### Data for this exercise

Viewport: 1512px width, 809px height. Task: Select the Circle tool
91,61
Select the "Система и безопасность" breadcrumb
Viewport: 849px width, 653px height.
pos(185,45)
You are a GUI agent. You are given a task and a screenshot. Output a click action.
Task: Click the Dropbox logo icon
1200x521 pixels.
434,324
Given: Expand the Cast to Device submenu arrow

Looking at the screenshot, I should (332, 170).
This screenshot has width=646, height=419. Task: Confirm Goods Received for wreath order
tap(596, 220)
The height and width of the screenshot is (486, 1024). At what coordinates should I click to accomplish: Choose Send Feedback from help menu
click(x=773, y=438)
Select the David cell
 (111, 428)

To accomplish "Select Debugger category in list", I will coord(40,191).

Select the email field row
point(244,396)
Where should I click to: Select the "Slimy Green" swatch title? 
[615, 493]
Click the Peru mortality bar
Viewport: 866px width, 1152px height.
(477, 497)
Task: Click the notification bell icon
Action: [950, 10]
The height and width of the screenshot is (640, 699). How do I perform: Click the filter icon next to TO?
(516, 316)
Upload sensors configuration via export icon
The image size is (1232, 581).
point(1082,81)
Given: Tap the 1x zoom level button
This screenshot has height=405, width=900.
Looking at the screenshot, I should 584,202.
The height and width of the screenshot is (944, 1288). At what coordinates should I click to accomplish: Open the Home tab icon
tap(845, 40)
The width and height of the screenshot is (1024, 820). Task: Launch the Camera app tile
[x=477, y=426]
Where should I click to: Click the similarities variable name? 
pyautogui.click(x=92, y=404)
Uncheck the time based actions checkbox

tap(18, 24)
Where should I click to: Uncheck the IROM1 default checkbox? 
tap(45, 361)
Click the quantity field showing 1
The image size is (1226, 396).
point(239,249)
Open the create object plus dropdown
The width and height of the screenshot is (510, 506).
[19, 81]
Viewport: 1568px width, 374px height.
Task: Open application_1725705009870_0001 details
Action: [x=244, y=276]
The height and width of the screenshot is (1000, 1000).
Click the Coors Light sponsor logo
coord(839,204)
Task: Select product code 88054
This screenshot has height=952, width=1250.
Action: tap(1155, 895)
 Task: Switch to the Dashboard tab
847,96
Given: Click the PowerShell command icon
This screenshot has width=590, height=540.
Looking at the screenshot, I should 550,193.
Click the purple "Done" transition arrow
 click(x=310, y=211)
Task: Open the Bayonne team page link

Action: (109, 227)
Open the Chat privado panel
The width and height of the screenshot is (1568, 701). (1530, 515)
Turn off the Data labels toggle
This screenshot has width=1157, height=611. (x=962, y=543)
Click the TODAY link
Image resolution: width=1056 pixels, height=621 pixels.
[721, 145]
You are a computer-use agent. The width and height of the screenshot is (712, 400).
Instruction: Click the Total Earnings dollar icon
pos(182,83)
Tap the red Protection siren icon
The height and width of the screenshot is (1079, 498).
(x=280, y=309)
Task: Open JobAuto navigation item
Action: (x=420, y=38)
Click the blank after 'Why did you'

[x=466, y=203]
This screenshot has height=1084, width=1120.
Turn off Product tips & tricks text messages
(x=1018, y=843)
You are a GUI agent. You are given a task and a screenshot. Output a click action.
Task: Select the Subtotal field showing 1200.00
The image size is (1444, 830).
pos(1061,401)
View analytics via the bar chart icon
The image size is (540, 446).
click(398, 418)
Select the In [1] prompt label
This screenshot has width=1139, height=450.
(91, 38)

######

**Exercise requirements:**
No lines before the one containing "This screenshot has height=952, width=1250." belong in the answer; write out that line and each one after it exactly, through the end of the records.

**Exercise response:**
This screenshot has height=952, width=1250.
Action: tap(1155, 895)
 Task: Switch to the Dashboard tab
847,96
Given: Click the PowerShell command icon
This screenshot has width=590, height=540.
Looking at the screenshot, I should 550,193.
Click the purple "Done" transition arrow
 click(x=310, y=211)
Task: Open the Bayonne team page link

Action: (109, 227)
Open the Chat privado panel
The width and height of the screenshot is (1568, 701). (1530, 515)
Turn off the Data labels toggle
This screenshot has width=1157, height=611. (x=962, y=543)
Click the TODAY link
Image resolution: width=1056 pixels, height=621 pixels.
[721, 145]
You are a computer-use agent. The width and height of the screenshot is (712, 400).
Instruction: Click the Total Earnings dollar icon
pos(182,83)
Tap the red Protection siren icon
The height and width of the screenshot is (1079, 498).
(x=280, y=309)
Task: Open JobAuto navigation item
Action: (x=420, y=38)
Click the blank after 'Why did you'

[x=466, y=203]
This screenshot has height=1084, width=1120.
Turn off Product tips & tricks text messages
(x=1018, y=843)
You are a GUI agent. You are given a task and a screenshot. Output a click action.
Task: Select the Subtotal field showing 1200.00
The image size is (1444, 830).
pos(1061,401)
View analytics via the bar chart icon
The image size is (540, 446).
click(398, 418)
Select the In [1] prompt label
This screenshot has width=1139, height=450.
(91, 38)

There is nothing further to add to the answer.